Aunque la historia es lo suficientemente cercana y contemporánea para conseguir que el espectador se emocione, el teatro de Lepage es un espectáculo inminentemente visual: incluso la palabra nos llega a través de la imagen, pues son los subtítulos proyectados sobre la escenografía (no fuera del espacio dramático como es común) los que nos descubren las diferentes lenguas que se oyen en los escenarios de Lepage, en este caso el inglés y el chino.

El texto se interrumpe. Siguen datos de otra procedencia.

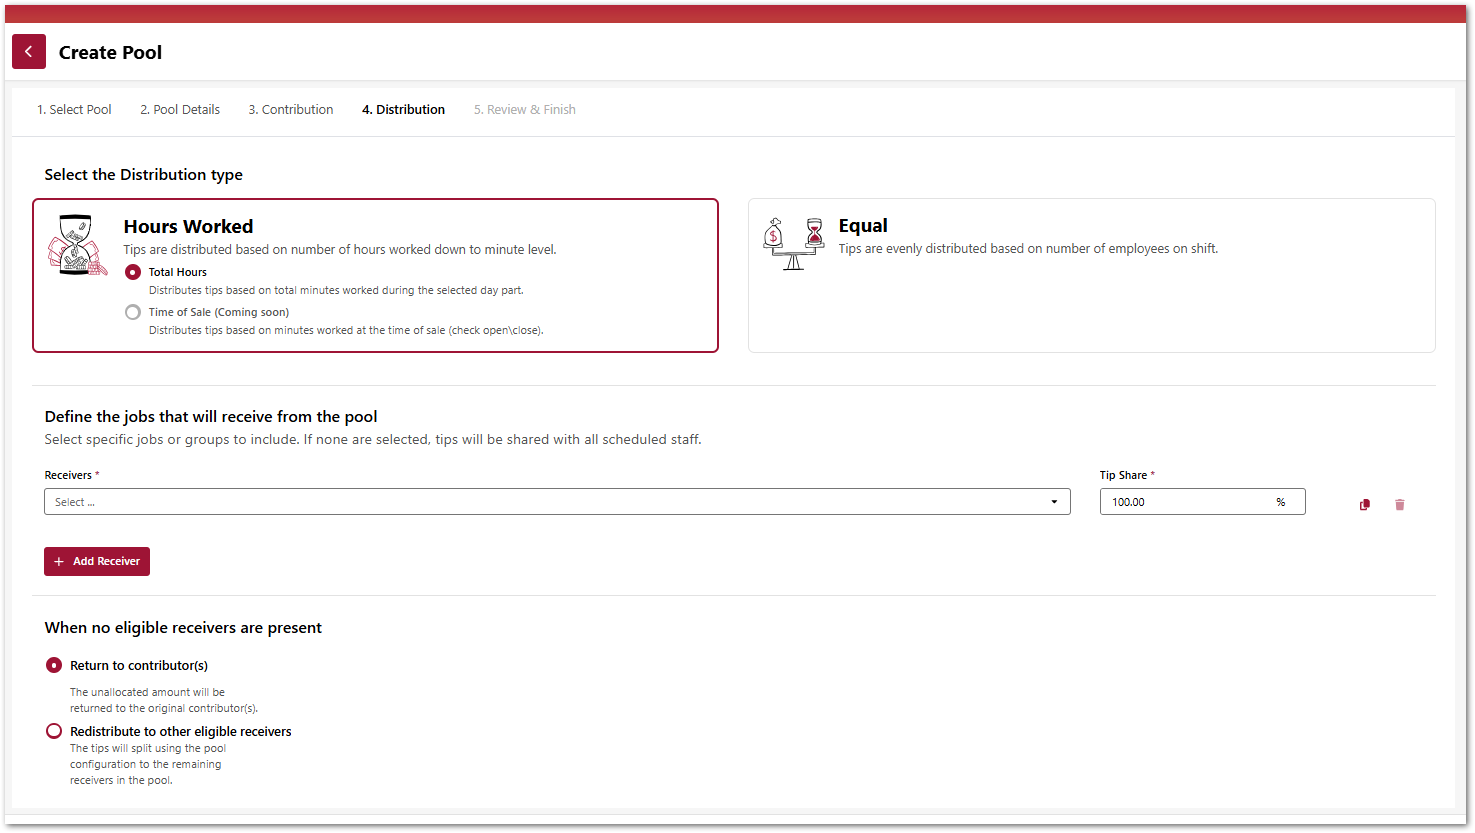Click the Equal distribution scale icon
Screen dimensions: 1475x833
click(x=794, y=244)
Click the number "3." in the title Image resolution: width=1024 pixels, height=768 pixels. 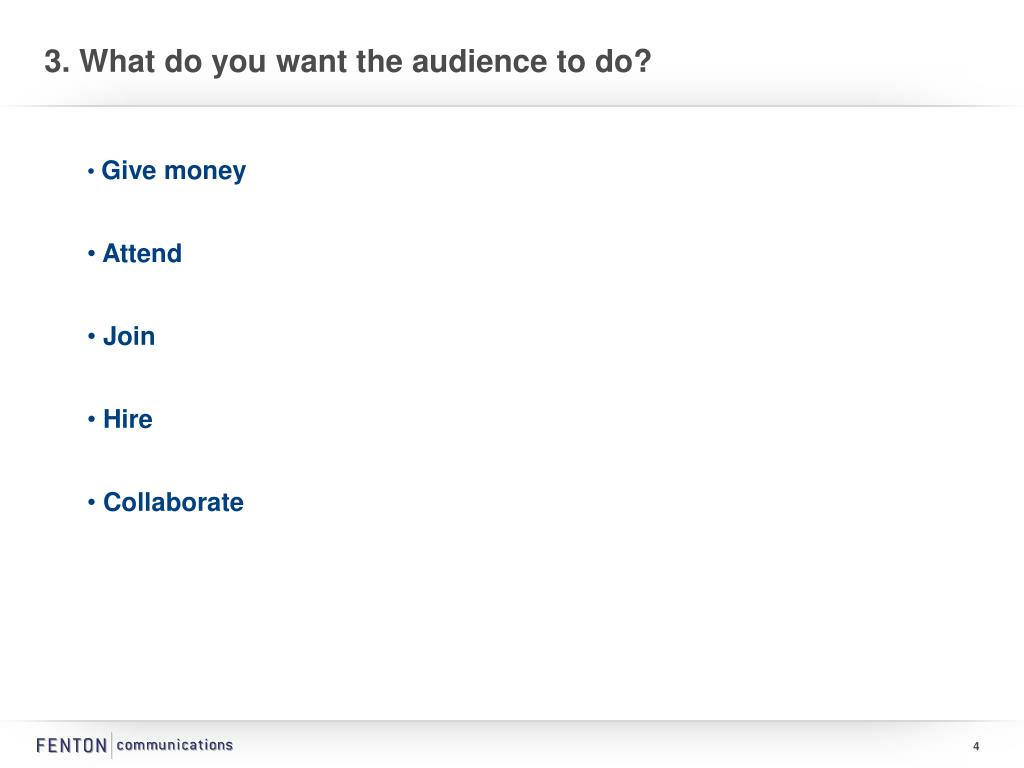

THE BLUE DRAGON contiene un espectacular paisaje icónico. La trama narrativa se ve rodeada de imágenes como la de los protagonista haciendo el amor a contraluz en una estrecha buhardilla con la lluvia torrencial asiática al fondo o la nieve que ha cubierto la ciudad de Pekín una mañana de invierno. Gracias a Lepage podemos seguir a los personajes en sus bicis por la capital china, en tren a través de las llanuras de ese inmenso país o en barco por uno de sus mayores ríos. Los personajes de Lepage, y sin duda los de THE BLUE DRAGON también, son seres en continuo movimiento, víctimas muchas veces del mismo. Sus acciones, su drama, ocurre en lugares donde este movimiento se crea: estaciones de metro, aeropuertos, paradas de autobús. La forma en la que Robert Lepage representa estos lugares es una de las principales razones por las que firmemente recomiendo al espectador curioso peregrinar a aquellos lugares donde el director recale.